**WHAT TO PRODUCE**
When you reach the line that contains "Tap the battery icon in status bar" below, transcribe it and each line after it word for word to the end of the records, omitting pictures.

**GIVEN DATA**

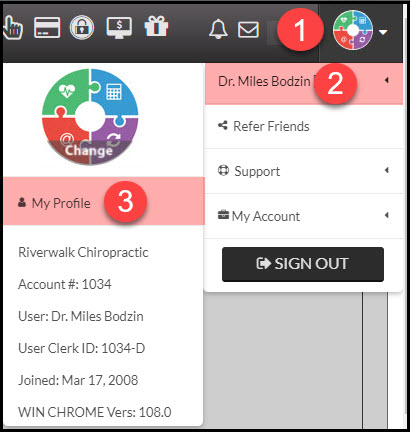Viewport: 410px width, 432px height.
Task: Open the Support menu item
Action: point(304,171)
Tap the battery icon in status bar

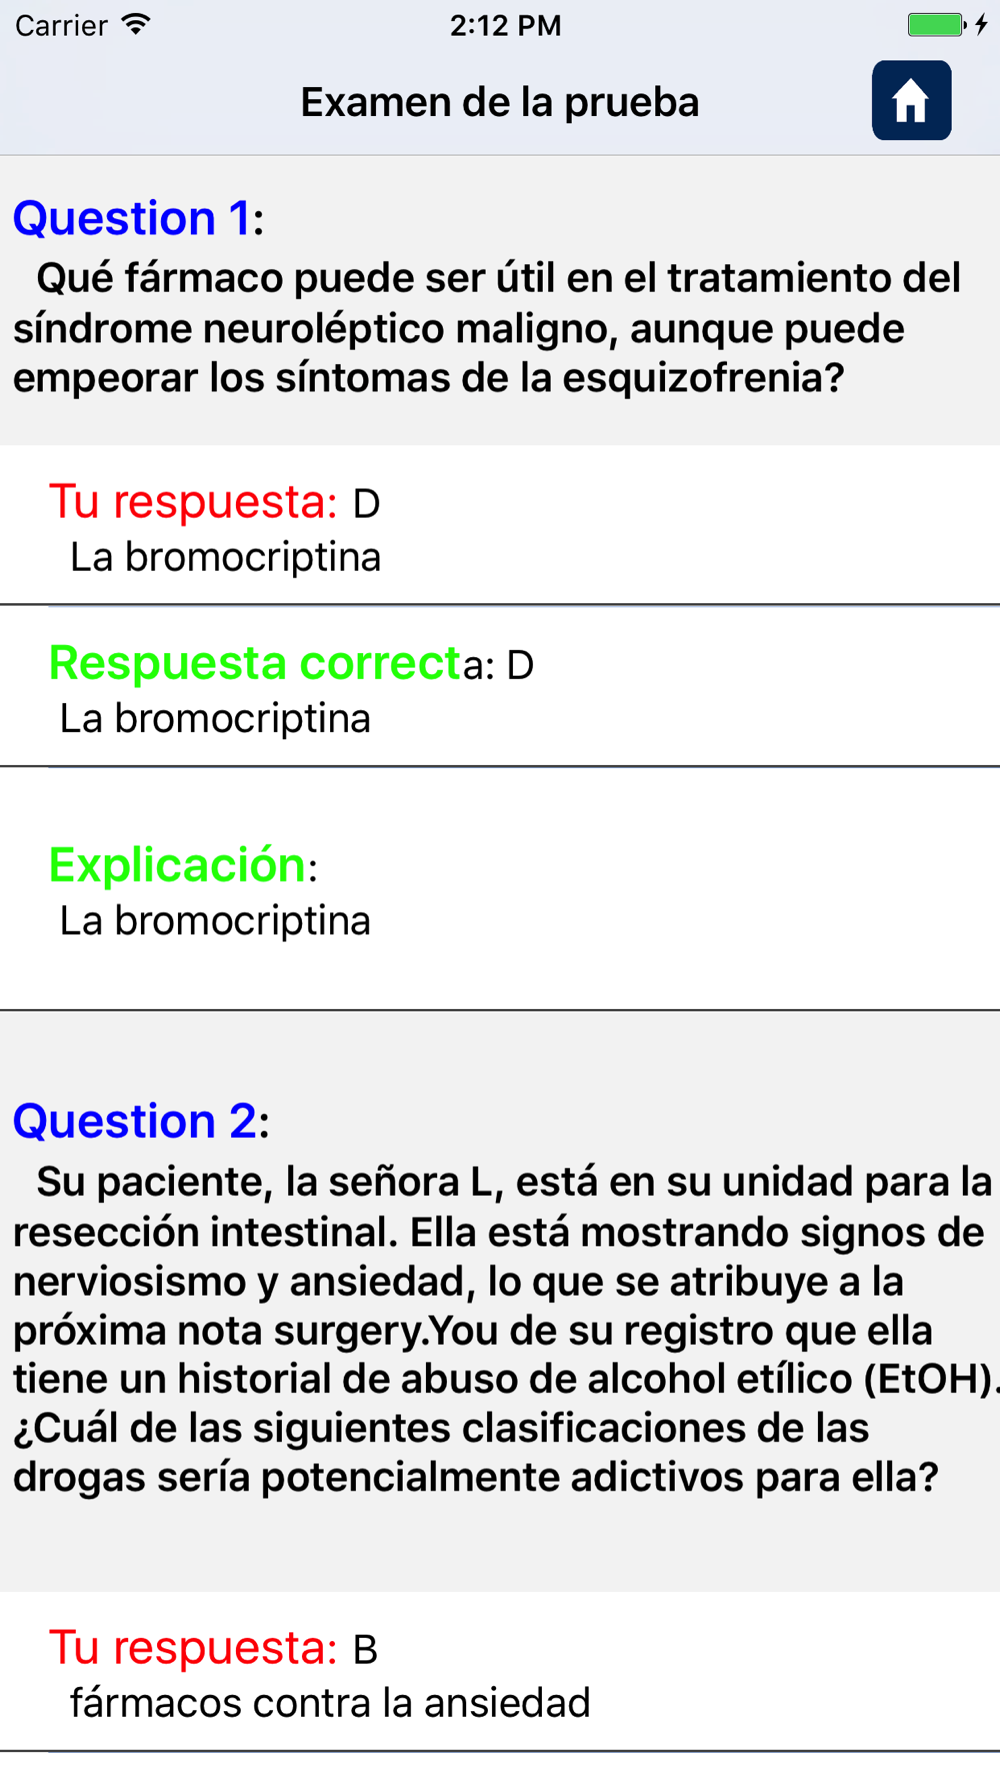[x=936, y=25]
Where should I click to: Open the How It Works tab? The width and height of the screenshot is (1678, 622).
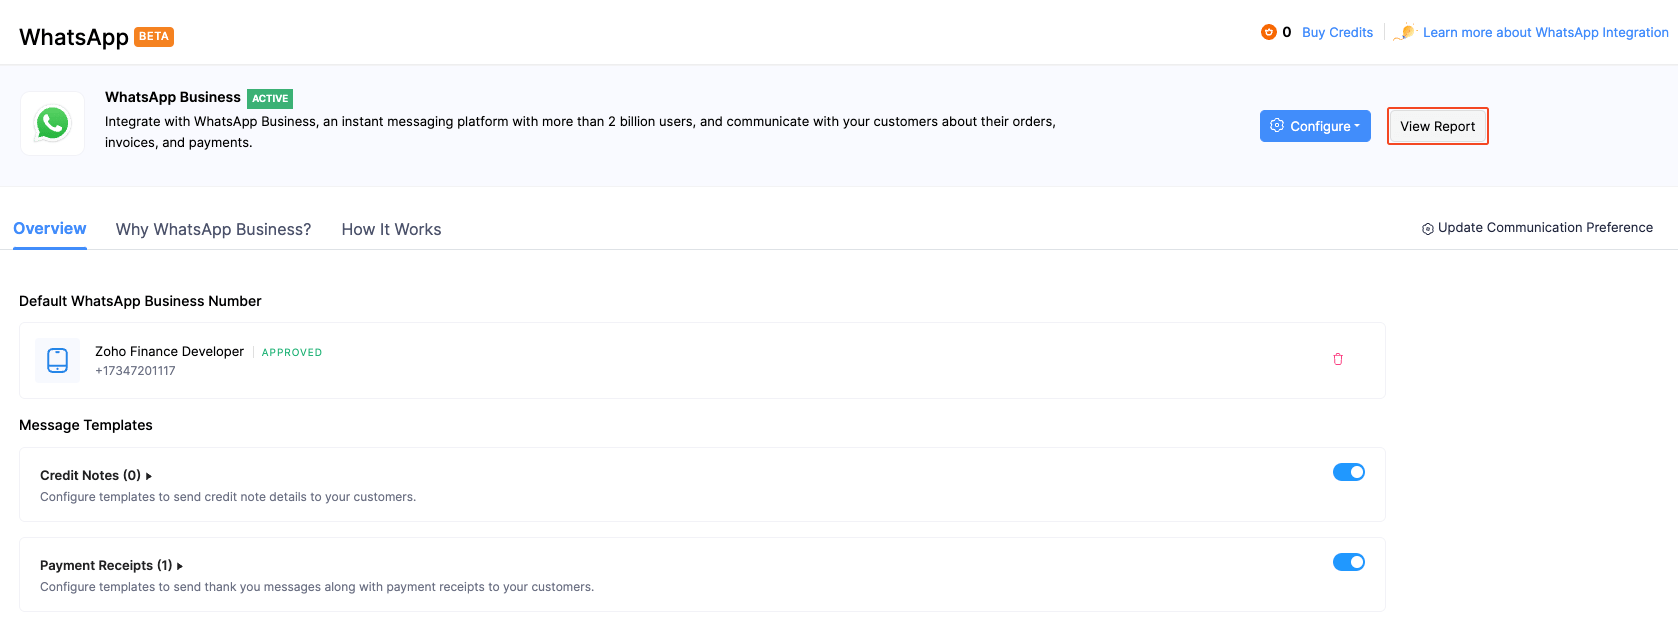[391, 229]
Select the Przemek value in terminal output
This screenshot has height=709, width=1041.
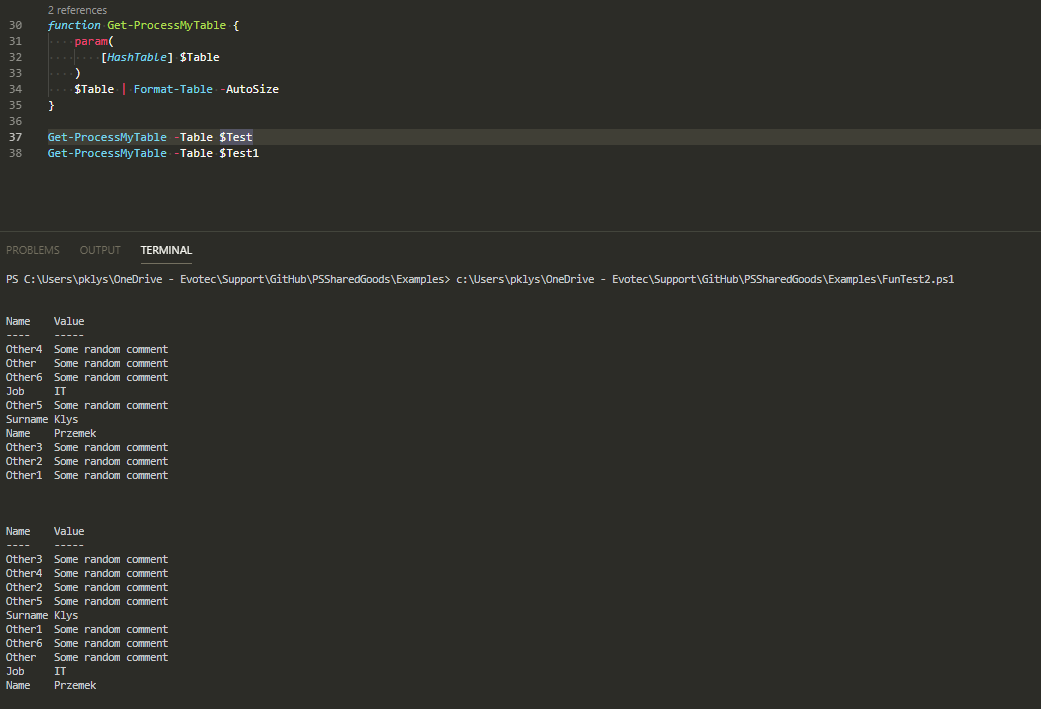[x=75, y=433]
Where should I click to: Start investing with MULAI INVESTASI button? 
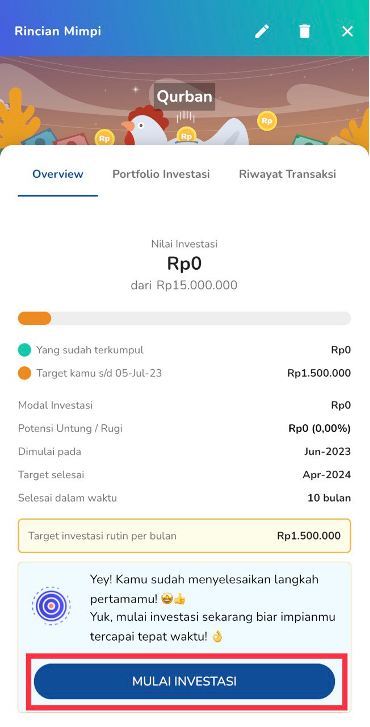(x=185, y=681)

**ANSWER TO THIS EXERCISE**
Tap the battery icon in status bar

[x=936, y=25]
Where should I click to: Open the How It Works tab? The width and height of the screenshot is (1678, 622).
[391, 229]
Select the Przemek value in terminal output
This screenshot has height=709, width=1041.
[x=75, y=433]
Where should I click to: Start investing with MULAI INVESTASI button? 
(x=185, y=681)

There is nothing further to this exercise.